_THE INPUT_
□ □ □ □
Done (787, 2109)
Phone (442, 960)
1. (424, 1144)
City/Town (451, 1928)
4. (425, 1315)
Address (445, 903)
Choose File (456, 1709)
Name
□ □ □ □
_EXERCISE GOAL_
Give the material above again, word for word.

_SOLUTION TO THE EXERCISE_
Done (787, 2109)
Phone (442, 960)
1. (424, 1144)
City/Town (451, 1928)
4. (425, 1315)
Address (445, 903)
Choose File (456, 1709)
Name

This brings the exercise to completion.